Artificial intelligence is here to stay. Schools can embrace it and seize the opportunities it offers or try to resist and become obsolete, according to The74.
Just as AI is being used in other professions to improve productivity, engagement and the quality of output, so, too, it could be leveraged to transform how schools are organized.
But in the U.S., many teachers spend nearly the entire day in front of students, having little time to work with colleagues to improve practice.
In high-performing systems where schools are organized around collaboration, AI can be an asset, deployed for the benefit of students and seen as an enhancement of the human and relational work of teaching.
While ChatGPT, Google Bard and other generative AI tools are making headlines — and are the subject of great resistance — it may be extractive AI models that hold the most exciting promise for educators and students.
Extractive AI is a form of natural language processing that uses deep linguistic techniques to replicate human comprehension of text — moving closer to a form of human language understanding. It can pull huge amounts of information together in a way that is explainable and traceable back to the original source.
This is because extractive AI takes a query and returns information as direct quotations from the source, whereas generative models are trained for generating language and capable of writing new text from scratch. The ability to track back to original sources is a huge advantage in schools because material produced by extractive AI can be verified or debunked.

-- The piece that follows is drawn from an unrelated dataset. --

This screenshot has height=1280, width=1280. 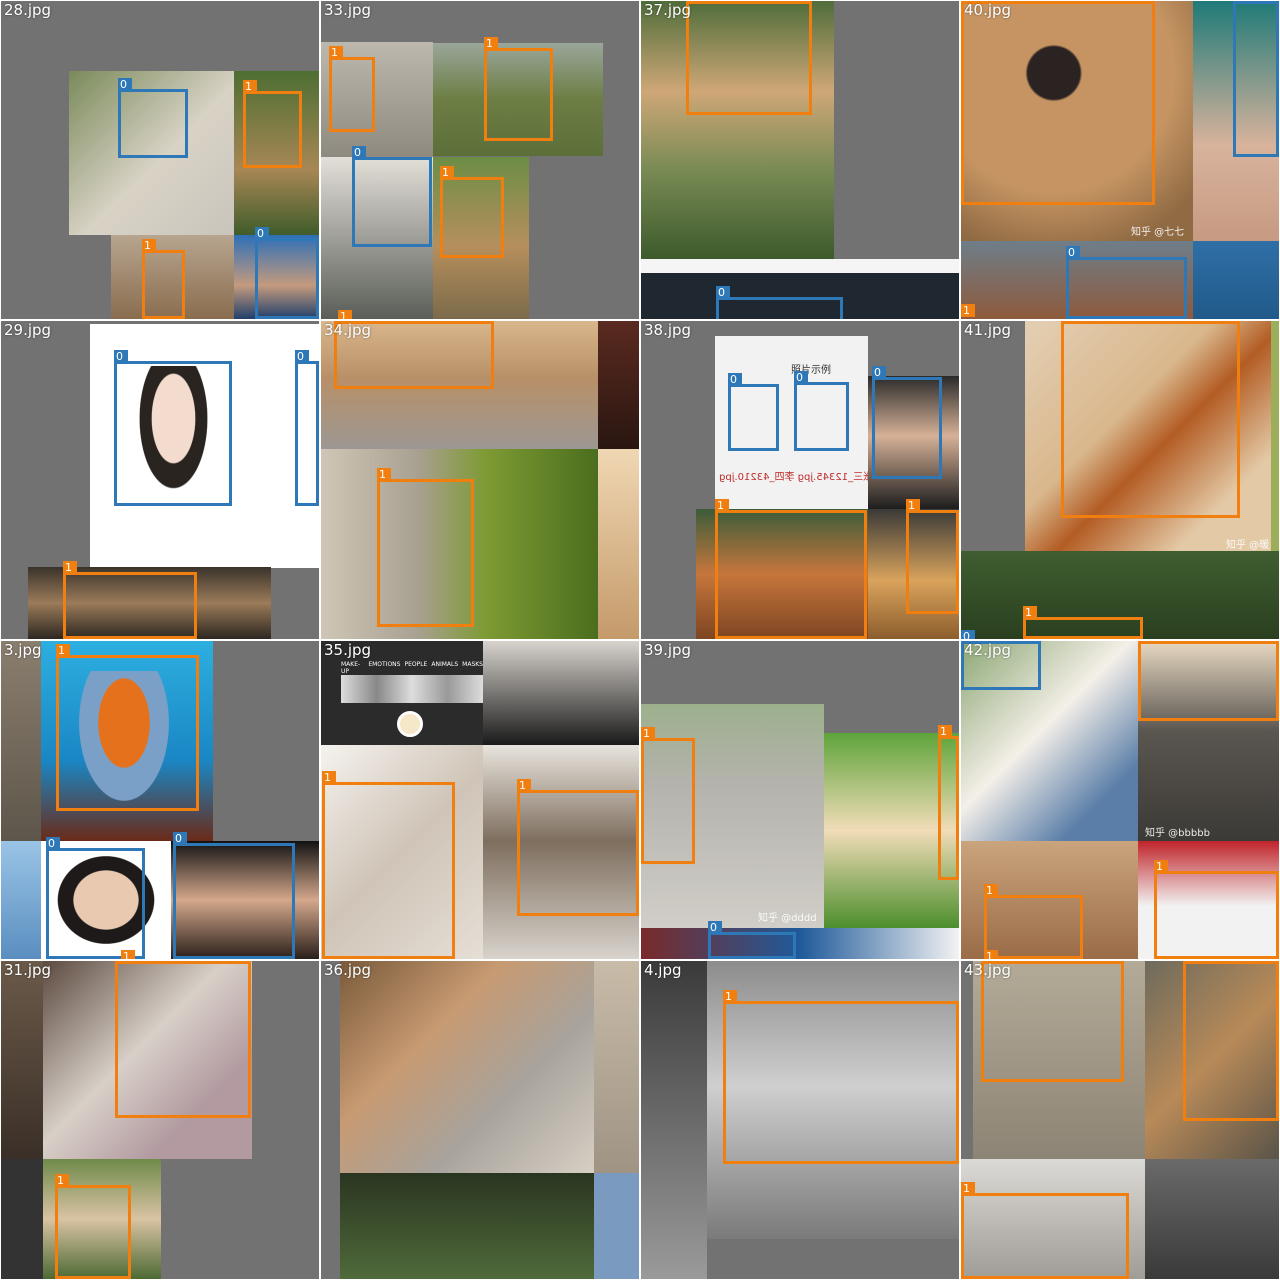 What do you see at coordinates (348, 330) in the screenshot?
I see `tile-filename: 34.jpg` at bounding box center [348, 330]. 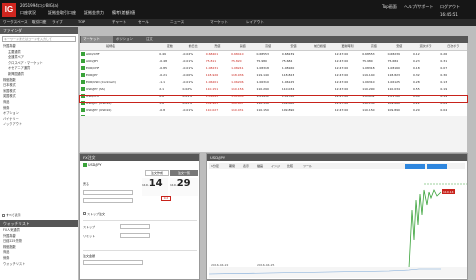 What do you see at coordinates (255, 22) in the screenshot?
I see `menu-layout: レイアウト` at bounding box center [255, 22].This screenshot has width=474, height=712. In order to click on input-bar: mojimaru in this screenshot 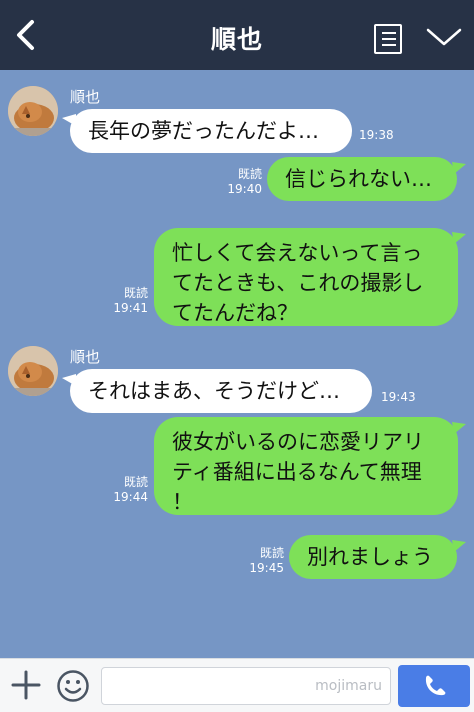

Combining these two approaches to AI may hold the most power for both students and teachers. Based on its ability to generate new content from established patterns, generative AI is ideal for creating summaries and drafts.
Meanwhile, extractive AI, based upon its ability to draw out specific and traceable ideas and concepts from large data resources, is ideal for assembling, organizing and synthesizing new learning from any source from within or outside an organization’s library of content, curricula or lesson plans.
For example, teachers could take the outputs from extractive AI, review the sources and assumptions and together create new and engaging learning experiences. Extractive AI could be used as a virtual research assistant, allowing teachers to critique, vet and consider AI-generated coursework and recommended sources.
It holds similar promise for the learning experiences of students. AI can serve as an adaptive textbook or course developer — on demand, in real time, in ways that respond to evolving student needs. Used strategically, AI that combines both extractive and generative models could create individual education plans for all students.
Properly deployed, AI can elevate the work of teachers and strengthen the 21st century readiness of students.